• _Data items_
===
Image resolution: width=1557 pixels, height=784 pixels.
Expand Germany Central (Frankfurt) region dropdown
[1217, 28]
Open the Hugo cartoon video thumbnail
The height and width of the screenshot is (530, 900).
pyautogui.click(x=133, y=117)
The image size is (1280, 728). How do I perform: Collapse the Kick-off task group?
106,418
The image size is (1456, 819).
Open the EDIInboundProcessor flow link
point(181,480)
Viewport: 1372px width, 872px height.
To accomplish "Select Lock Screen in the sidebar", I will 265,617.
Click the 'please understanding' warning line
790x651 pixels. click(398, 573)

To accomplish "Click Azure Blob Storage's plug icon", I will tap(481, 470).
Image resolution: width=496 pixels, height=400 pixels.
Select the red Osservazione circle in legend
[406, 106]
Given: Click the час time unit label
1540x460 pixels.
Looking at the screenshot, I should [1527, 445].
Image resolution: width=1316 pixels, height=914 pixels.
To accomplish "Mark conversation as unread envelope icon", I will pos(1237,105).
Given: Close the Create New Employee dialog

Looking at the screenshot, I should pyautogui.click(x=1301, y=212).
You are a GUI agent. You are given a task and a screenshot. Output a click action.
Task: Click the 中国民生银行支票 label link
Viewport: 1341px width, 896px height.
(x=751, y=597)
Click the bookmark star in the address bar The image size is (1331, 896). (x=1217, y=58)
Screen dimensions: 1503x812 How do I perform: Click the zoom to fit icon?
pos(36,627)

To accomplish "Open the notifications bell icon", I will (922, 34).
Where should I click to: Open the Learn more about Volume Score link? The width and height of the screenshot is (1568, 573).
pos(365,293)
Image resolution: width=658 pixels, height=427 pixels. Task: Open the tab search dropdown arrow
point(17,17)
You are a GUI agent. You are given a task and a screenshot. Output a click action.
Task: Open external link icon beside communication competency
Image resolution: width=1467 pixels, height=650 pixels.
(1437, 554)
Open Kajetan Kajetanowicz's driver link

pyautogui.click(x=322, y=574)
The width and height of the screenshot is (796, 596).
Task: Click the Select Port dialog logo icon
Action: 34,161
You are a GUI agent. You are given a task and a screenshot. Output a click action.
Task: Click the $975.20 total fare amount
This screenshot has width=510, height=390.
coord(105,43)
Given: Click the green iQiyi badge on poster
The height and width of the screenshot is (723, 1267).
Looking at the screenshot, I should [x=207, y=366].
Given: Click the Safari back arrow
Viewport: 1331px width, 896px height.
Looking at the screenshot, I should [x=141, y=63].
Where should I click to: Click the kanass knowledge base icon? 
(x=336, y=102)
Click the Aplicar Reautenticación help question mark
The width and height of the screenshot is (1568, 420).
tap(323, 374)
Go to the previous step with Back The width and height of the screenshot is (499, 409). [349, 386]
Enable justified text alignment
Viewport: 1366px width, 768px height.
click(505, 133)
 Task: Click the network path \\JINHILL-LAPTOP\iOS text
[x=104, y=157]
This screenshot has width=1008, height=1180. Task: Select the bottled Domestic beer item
===
• _Exercise aim_
Return every line of the data above that contains the word "arrow". Case matters.

• _Exercise result_
Image resolution: width=658 pixels, height=427 pixels. Task: Open the tab search dropdown arrow
Given: Click the Safari back arrow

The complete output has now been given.